Assigned task: The line with "Given: Click the Item No.: 1037 text" marks the first line to copy, and the line with "You are a computer-use agent. Viewport: 1095px" marks the last. Transcribe that stretch of the data below exactly, without pictures.

Data supplied:
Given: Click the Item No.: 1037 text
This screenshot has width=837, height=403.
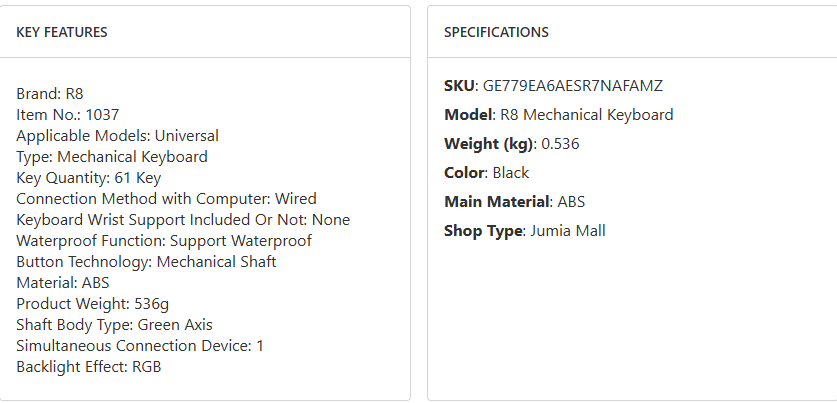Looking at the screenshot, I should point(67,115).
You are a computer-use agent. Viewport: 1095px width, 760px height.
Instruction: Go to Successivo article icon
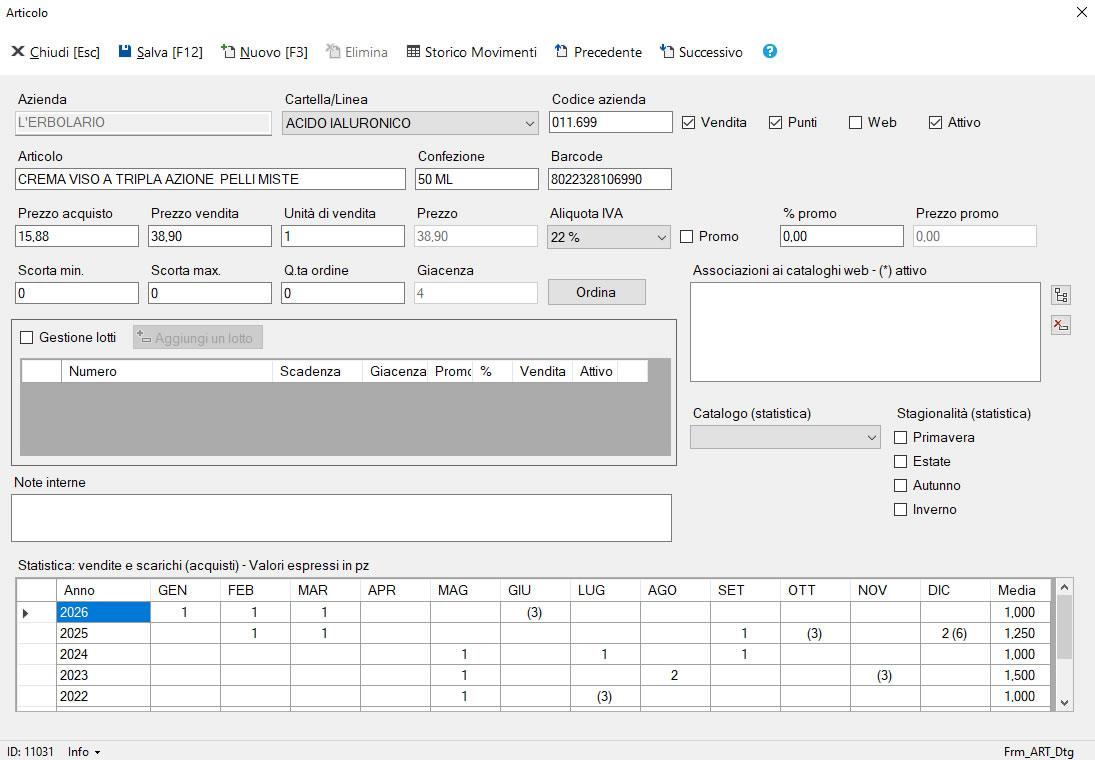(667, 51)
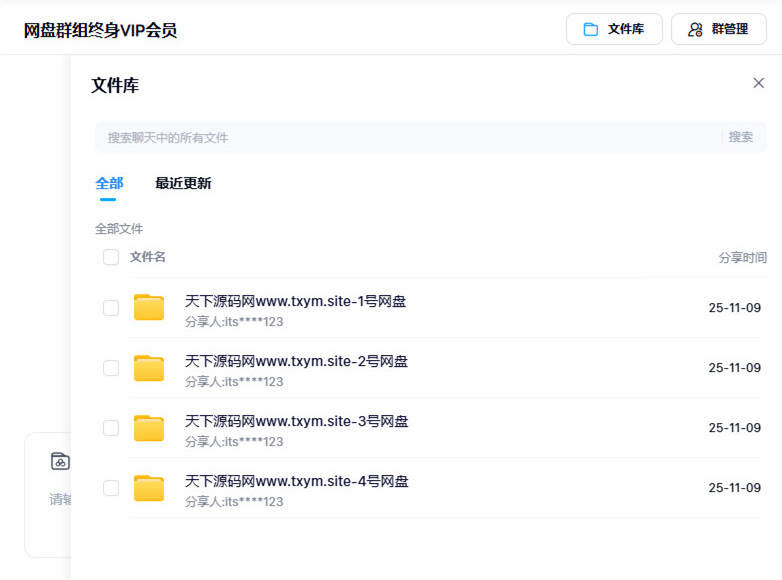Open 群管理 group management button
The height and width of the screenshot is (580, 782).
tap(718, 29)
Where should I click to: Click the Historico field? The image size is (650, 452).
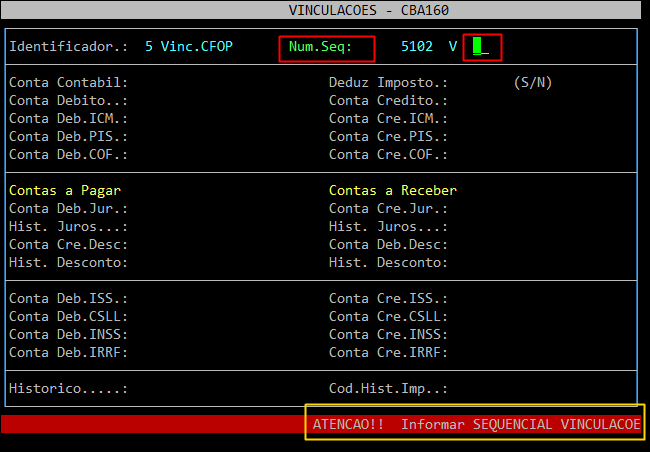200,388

--

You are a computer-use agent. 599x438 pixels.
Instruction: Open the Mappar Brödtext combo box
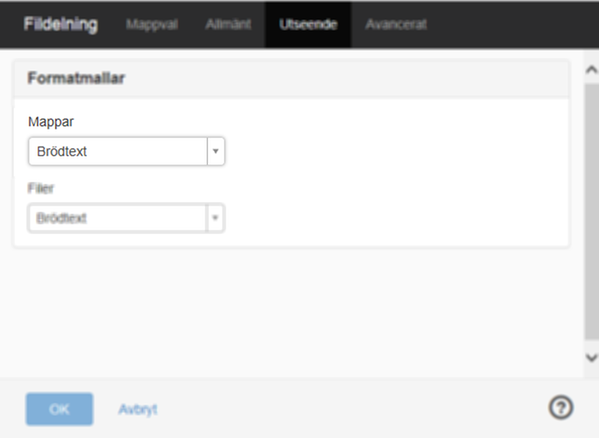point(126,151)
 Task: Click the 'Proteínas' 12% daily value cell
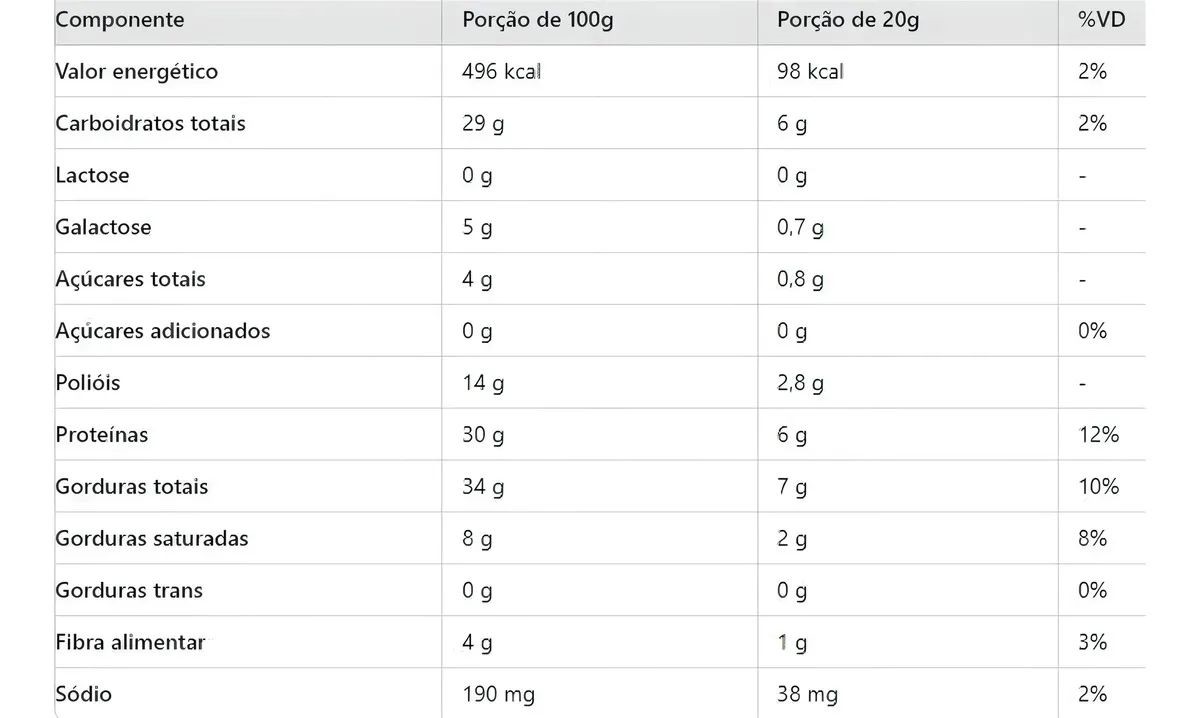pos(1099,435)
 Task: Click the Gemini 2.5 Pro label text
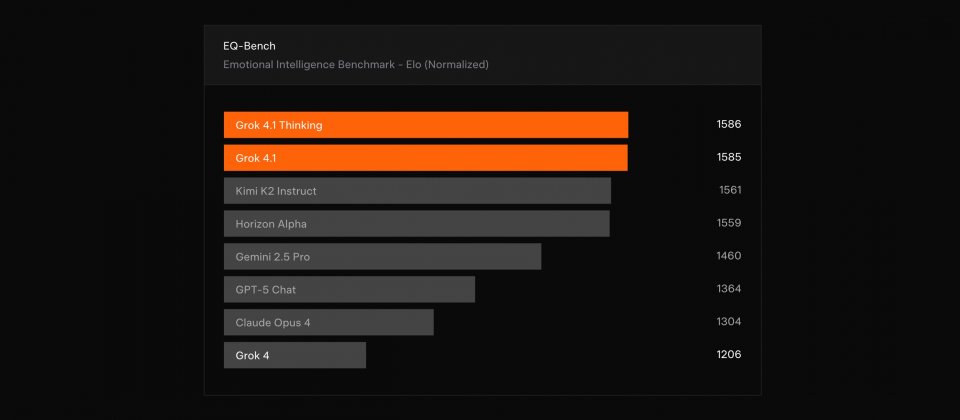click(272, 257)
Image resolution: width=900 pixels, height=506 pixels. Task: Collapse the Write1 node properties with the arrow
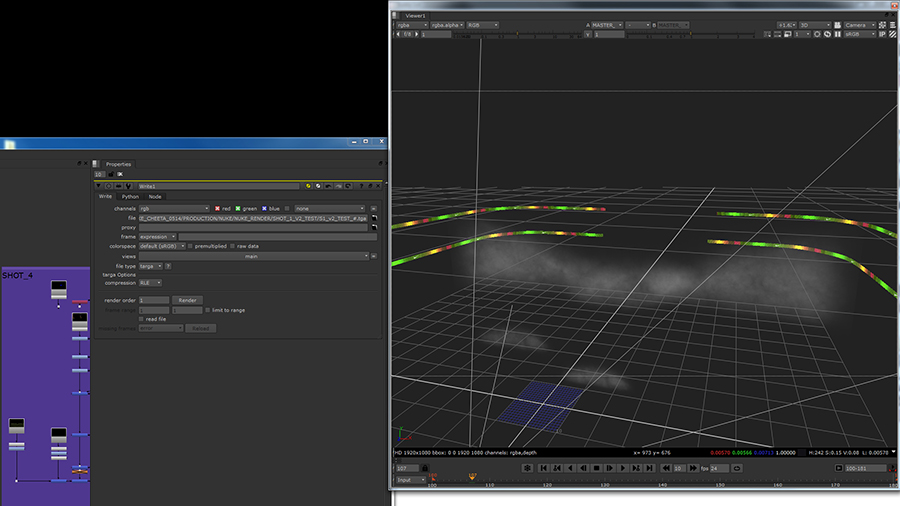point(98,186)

Your response:
Given: Click the Item No.: 1037 text
This screenshot has width=837, height=403.
Looking at the screenshot, I should point(67,115).
You are a computer-use agent. Viewport: 1095px width, 760px height.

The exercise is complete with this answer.